━━ PROVIDED DATA

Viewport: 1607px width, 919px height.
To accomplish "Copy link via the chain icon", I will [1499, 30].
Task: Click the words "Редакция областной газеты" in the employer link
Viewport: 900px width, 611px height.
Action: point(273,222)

━━━━
━━ PROVIDED DATA

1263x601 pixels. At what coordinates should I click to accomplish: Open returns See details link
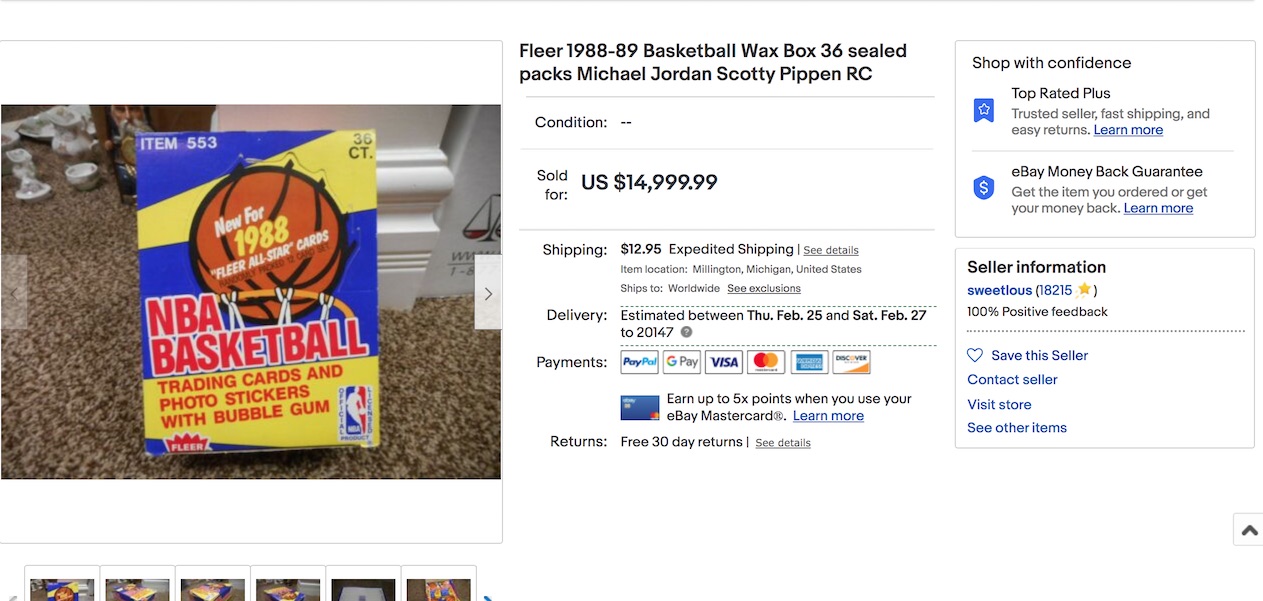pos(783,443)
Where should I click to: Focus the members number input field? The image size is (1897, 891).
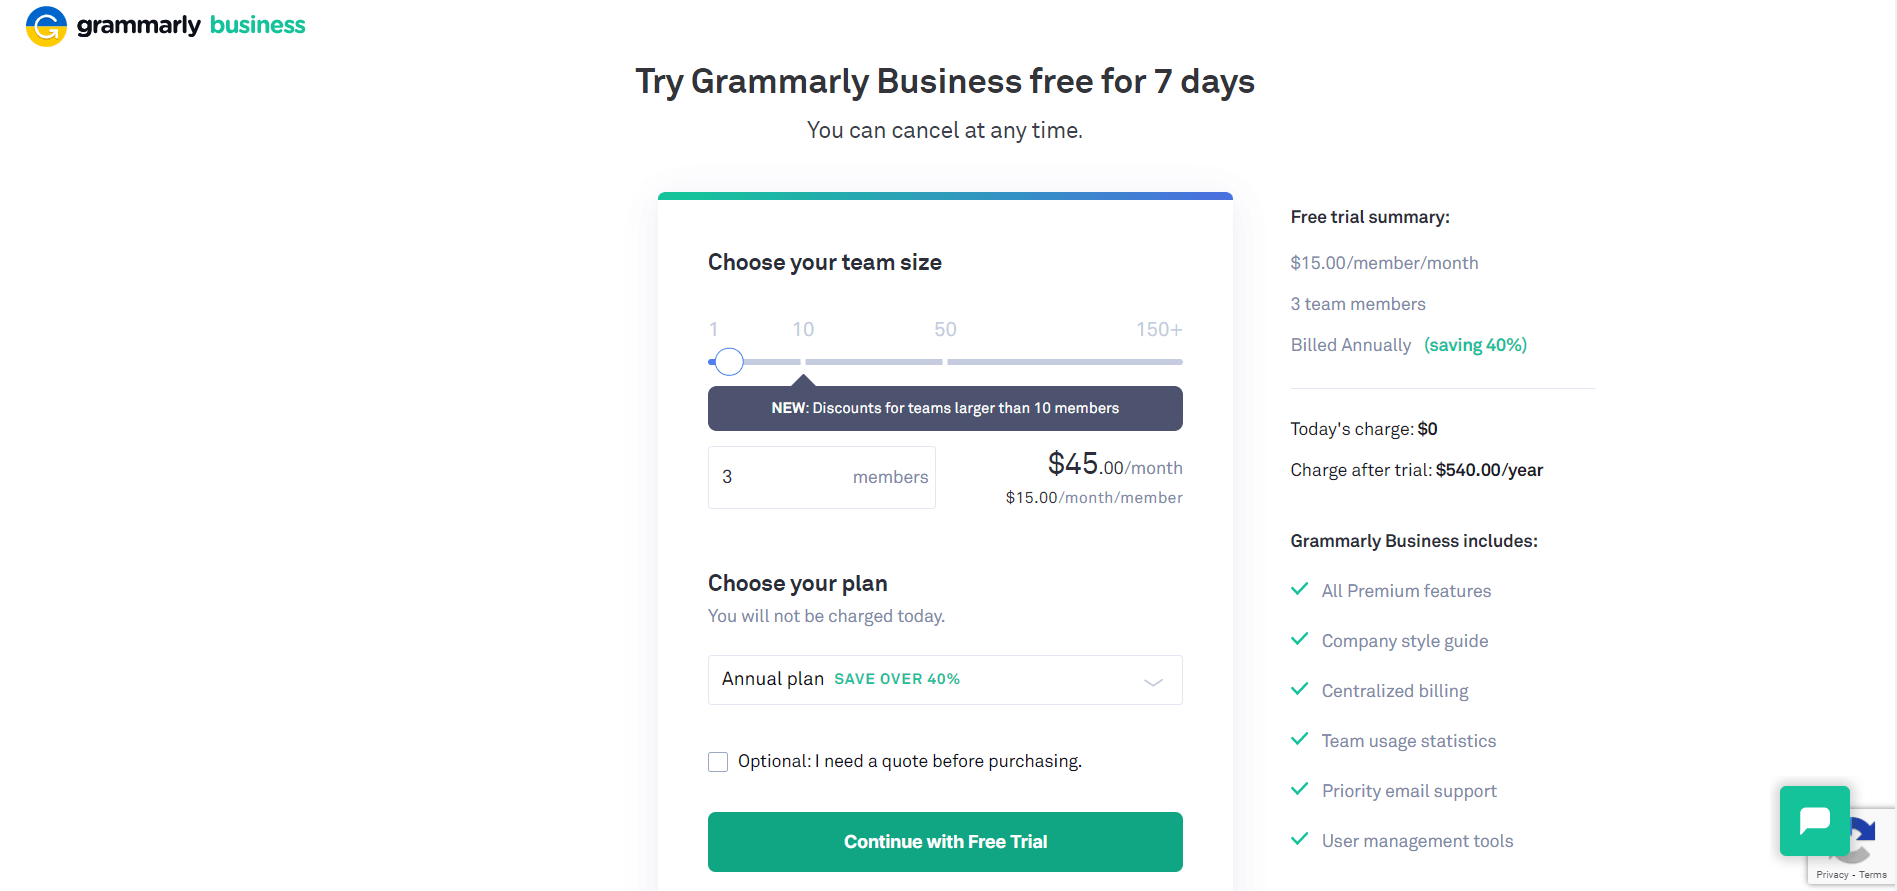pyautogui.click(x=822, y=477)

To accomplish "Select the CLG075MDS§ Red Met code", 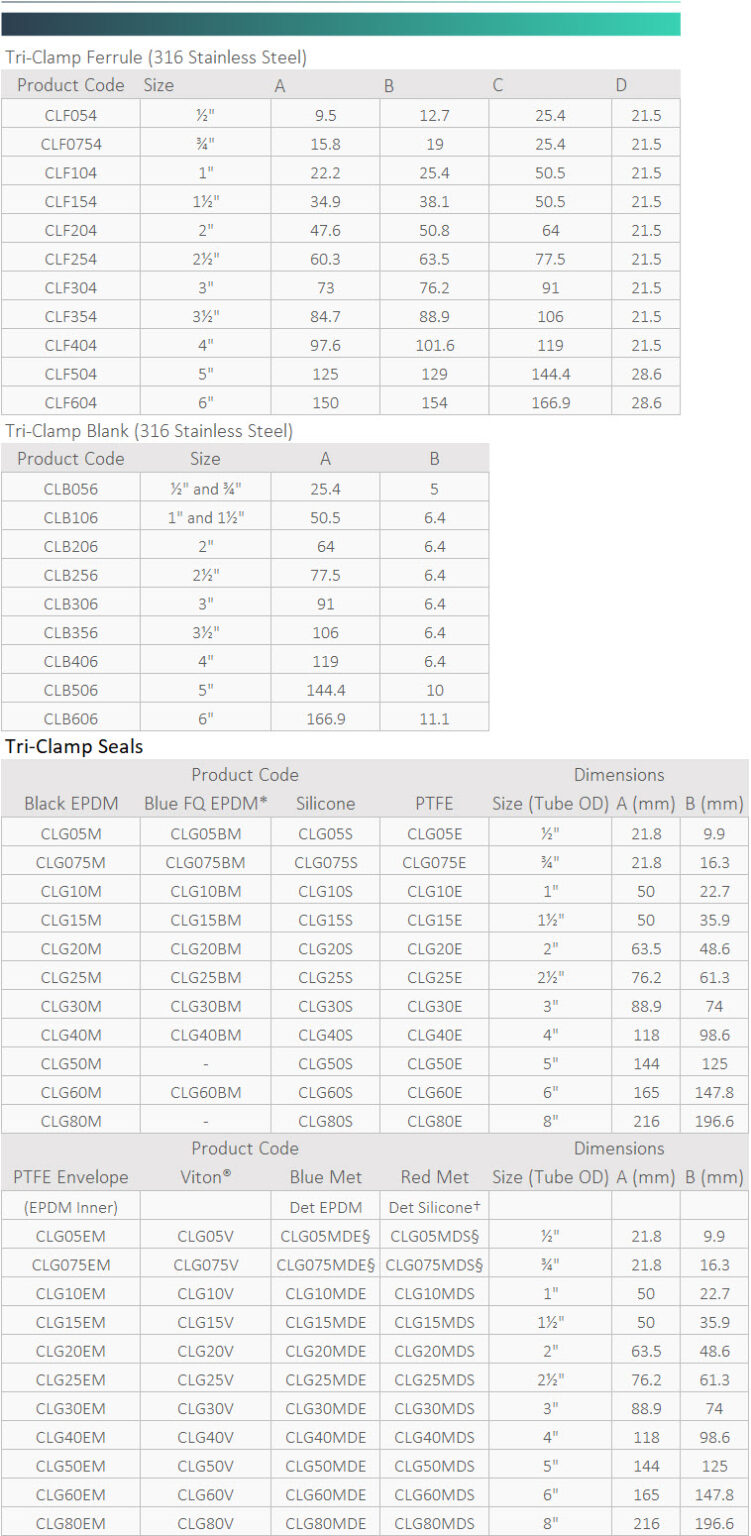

━━━━
━━ PROVIDED DATA

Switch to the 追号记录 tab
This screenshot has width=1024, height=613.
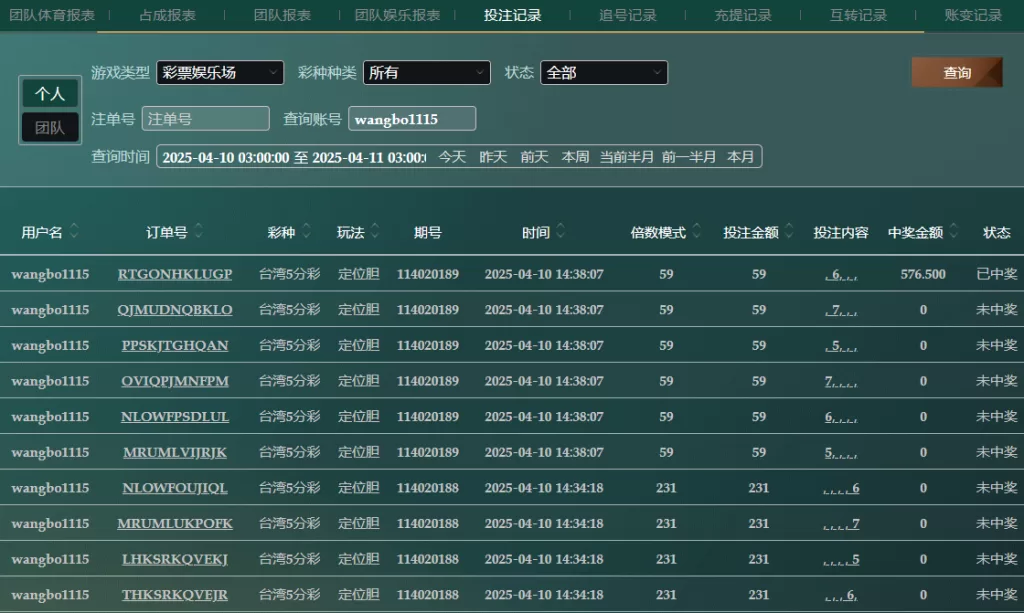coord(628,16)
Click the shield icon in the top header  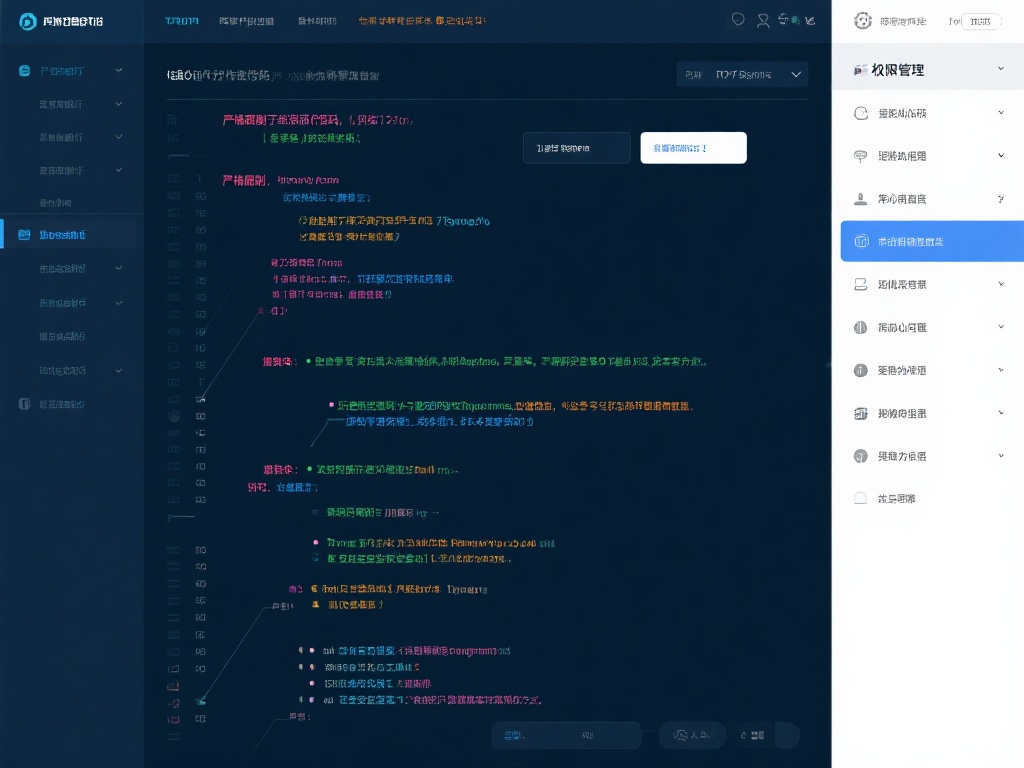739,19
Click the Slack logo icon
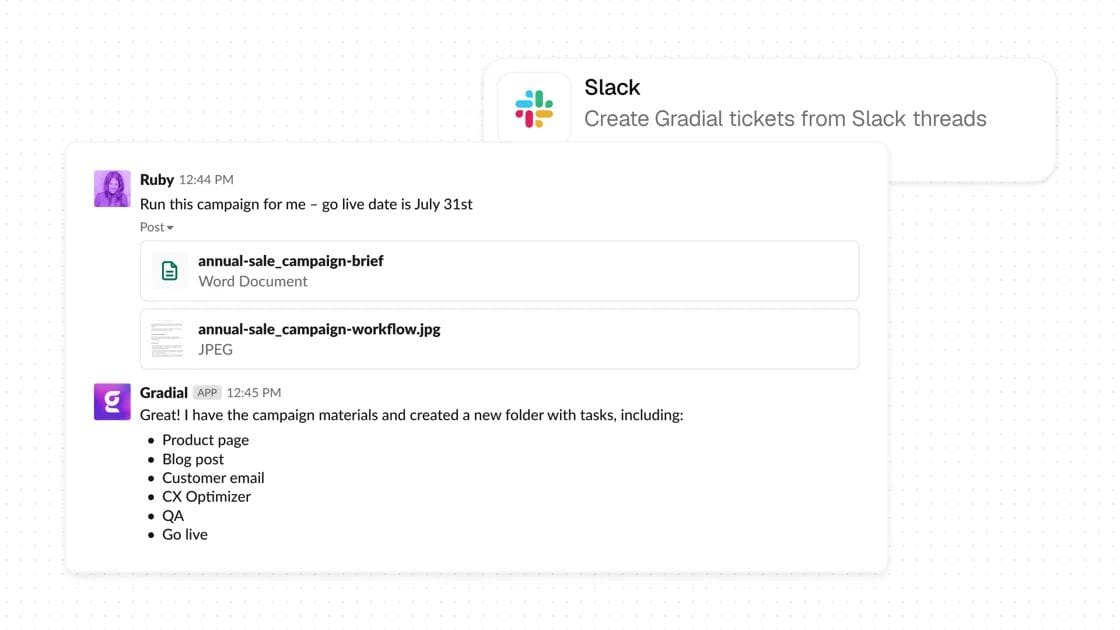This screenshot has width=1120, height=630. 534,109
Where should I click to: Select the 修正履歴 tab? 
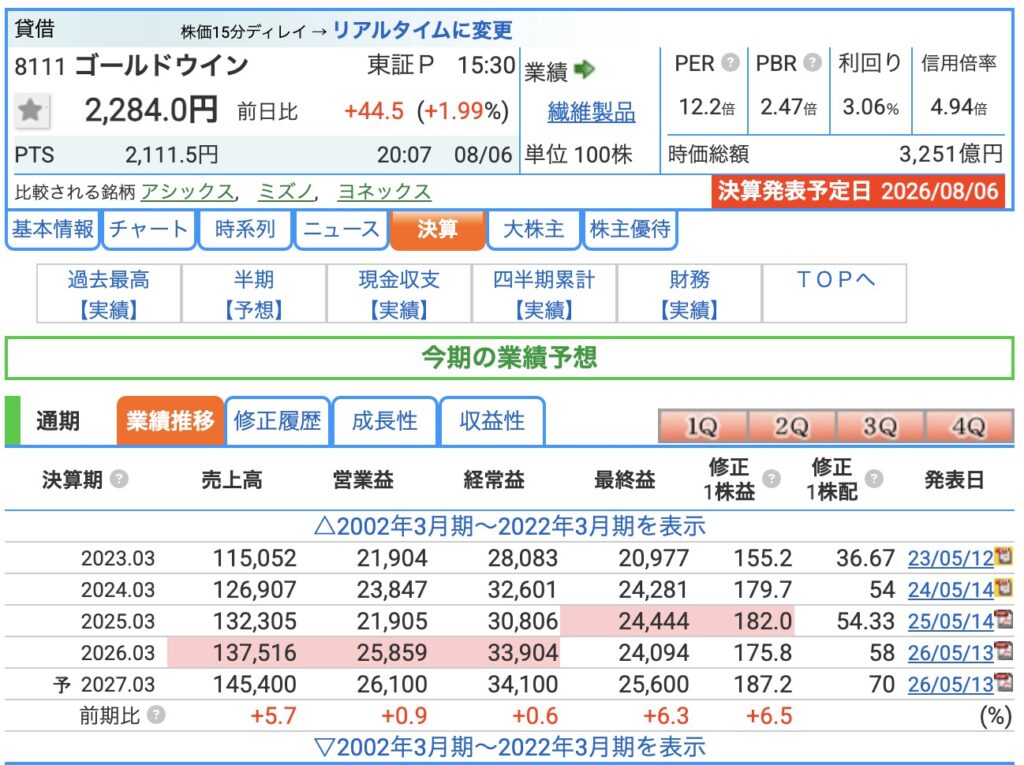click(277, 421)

━━━━

YOUR GOAL
Would you output the lines above from the line holding "Where should I click to: Focus" up to and including the line holding "the CLG075MDS§ Red", exactly and only those, with no pictures?

EXERCISE RESULT
Where should I click to: Focus the members number input field? The image size is (1897, 891).
pyautogui.click(x=822, y=477)

To accomplish "Select the CLG075MDS§ Red Met code", 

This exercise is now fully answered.